Ahh … so it was something called oEmbed that was responsible. A bit more searching led me to How To Disable oEmbed Support in WordPress 2.9, which finally gave me my answer.

So how do you fix this? You go to Settings > Media & uncheck the box next to Auto-Embeds, which also contains this text: “When possible, embed the media content from a URL directly onto the page. For example: links to Flickr and YouTube.”

When you do that, you’re disabling auto-embeds not only from Twitter, but also from YouTube, Vimeo, DailyMotion, blip.tv, Flickr, Viddler, Hulu, Scribd, Photobucket, SmugMug, FunnyOrDie.com, a few others, & any other site that supports oEmbed. oWell. It’s worth it. If I was publishing a “normal” site (whatever that means) that focused on typical stuff (whatever that means), leaving oEmbed would make sense. But on a site like this, with code & who knows what else, oEmbed just gets in the way.

So what have we learned from this debacle?

  1. When you inform users about a new feature in your Release Notes, it would be nice if you told them how to turn the damn thing off.

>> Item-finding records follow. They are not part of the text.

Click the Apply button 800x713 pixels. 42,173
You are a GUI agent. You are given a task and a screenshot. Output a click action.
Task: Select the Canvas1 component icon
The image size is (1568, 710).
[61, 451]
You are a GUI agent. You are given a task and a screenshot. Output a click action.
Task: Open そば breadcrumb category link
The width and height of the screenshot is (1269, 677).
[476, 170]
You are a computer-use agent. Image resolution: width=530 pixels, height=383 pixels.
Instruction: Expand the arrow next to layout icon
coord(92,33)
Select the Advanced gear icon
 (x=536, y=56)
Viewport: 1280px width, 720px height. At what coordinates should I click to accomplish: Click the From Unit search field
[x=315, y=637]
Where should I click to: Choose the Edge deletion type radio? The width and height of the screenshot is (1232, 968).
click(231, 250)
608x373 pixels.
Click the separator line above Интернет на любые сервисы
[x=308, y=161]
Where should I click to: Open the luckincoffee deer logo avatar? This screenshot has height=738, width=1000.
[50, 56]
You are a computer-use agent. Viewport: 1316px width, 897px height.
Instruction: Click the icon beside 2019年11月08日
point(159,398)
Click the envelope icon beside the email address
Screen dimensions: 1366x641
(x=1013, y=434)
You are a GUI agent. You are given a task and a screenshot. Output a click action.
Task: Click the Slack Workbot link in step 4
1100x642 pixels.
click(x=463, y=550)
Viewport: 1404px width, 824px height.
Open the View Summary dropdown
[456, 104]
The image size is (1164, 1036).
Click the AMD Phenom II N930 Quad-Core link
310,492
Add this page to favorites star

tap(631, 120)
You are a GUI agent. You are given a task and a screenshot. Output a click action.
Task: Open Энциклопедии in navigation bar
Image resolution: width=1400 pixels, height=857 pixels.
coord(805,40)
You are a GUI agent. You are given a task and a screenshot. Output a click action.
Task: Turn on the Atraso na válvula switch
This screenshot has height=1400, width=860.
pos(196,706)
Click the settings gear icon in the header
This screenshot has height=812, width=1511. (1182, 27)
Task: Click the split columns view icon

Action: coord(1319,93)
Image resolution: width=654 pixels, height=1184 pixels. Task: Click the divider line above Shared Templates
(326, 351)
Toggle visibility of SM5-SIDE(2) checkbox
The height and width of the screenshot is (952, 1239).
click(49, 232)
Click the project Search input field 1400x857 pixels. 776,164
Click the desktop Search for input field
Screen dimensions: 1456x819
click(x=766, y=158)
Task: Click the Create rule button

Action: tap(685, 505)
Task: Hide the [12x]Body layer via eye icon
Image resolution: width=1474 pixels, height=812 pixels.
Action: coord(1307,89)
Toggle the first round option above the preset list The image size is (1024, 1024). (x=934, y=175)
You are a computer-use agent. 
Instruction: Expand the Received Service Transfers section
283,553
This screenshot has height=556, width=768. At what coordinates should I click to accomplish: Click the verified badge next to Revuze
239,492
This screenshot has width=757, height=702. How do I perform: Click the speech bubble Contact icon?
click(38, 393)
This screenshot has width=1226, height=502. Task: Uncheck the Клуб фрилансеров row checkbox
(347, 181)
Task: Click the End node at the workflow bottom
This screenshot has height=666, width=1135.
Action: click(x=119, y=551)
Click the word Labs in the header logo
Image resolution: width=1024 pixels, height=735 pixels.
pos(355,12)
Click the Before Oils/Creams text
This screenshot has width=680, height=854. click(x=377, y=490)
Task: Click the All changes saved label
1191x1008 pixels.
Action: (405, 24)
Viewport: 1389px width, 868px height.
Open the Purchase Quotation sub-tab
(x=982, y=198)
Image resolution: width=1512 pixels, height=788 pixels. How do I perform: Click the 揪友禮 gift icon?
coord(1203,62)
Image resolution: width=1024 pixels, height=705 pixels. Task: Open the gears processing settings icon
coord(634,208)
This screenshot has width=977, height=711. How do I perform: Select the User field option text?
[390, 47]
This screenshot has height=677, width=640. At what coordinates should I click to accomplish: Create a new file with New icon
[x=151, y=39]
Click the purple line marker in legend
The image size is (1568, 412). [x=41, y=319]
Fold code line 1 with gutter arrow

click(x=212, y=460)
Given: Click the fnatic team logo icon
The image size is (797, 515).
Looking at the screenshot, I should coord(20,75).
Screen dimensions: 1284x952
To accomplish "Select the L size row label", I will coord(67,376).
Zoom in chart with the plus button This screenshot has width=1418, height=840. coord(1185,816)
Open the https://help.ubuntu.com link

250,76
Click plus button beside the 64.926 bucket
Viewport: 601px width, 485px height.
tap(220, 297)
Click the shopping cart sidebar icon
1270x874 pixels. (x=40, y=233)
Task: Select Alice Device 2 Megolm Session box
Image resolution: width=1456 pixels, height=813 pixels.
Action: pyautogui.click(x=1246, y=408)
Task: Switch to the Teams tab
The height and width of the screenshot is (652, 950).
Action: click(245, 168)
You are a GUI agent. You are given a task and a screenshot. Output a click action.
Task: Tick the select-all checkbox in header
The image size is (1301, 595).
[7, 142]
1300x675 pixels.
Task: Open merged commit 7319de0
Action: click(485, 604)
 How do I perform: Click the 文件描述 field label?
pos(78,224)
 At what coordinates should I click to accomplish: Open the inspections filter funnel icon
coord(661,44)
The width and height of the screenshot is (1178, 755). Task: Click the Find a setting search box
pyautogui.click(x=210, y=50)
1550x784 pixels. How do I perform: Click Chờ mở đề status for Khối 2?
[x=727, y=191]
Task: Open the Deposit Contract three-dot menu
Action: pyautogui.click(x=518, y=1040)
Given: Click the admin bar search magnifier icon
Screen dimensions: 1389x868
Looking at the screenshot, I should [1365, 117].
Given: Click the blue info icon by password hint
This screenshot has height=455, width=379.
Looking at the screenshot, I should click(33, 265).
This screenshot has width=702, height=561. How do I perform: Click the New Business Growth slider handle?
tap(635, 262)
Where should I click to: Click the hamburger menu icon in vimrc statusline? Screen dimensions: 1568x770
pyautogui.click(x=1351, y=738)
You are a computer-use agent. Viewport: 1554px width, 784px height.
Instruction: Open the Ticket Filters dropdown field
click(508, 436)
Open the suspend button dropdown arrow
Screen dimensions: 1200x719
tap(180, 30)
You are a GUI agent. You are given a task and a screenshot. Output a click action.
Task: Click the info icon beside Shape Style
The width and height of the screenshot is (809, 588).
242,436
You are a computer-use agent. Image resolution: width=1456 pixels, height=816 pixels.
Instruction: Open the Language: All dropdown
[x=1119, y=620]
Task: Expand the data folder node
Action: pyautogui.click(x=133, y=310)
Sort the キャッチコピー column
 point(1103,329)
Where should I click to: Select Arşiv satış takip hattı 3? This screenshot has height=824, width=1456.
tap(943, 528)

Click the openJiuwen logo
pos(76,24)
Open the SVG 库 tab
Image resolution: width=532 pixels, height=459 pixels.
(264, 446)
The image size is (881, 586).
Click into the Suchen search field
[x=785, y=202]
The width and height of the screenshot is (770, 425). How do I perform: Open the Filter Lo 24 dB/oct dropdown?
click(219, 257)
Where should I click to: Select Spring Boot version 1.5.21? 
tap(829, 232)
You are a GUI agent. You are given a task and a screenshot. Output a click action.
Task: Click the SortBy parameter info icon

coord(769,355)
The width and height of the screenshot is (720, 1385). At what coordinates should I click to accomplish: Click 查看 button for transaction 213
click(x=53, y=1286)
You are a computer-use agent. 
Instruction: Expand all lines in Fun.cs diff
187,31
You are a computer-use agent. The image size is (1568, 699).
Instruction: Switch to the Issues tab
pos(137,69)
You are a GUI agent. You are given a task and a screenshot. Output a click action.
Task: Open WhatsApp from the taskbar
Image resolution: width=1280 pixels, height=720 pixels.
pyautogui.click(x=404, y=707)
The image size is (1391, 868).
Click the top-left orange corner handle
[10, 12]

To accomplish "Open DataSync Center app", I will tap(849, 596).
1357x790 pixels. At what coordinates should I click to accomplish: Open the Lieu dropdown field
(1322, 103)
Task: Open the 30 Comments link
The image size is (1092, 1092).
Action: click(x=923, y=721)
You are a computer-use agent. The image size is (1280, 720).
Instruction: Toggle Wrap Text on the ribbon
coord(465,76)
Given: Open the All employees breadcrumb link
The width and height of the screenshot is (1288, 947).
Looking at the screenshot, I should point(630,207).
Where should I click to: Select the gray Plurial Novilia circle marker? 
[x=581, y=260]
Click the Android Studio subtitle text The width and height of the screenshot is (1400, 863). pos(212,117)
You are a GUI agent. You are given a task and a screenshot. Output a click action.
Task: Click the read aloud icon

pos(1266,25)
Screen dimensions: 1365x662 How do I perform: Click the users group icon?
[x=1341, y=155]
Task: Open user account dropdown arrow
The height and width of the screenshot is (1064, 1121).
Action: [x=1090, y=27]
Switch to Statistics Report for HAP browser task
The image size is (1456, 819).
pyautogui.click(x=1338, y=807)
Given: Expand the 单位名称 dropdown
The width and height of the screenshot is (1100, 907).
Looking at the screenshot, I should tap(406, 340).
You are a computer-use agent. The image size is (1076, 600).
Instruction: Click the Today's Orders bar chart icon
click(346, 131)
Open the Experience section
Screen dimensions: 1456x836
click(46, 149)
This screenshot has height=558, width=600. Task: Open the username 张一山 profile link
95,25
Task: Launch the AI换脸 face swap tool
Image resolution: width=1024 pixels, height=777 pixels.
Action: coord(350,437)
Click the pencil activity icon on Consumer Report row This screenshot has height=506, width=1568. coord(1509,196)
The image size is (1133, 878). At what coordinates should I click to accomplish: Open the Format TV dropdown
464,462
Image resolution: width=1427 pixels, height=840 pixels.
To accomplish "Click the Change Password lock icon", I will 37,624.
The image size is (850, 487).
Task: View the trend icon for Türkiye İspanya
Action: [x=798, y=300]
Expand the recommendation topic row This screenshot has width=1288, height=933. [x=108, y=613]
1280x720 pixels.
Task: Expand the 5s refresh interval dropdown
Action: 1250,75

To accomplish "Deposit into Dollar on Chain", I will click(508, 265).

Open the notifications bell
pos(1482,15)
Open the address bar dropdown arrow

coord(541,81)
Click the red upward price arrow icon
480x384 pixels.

  2. Simple checkboxes that disable a large feature that potentially affects 20 different services should probably be labelled really clearly, with as much explanatory text as possible. Links to more details would be nice too.

  3. WordPress needs to document its stuff better, so I don’t have to write posts like this.

I’m glad that’s behind me. Now, on to more productive work!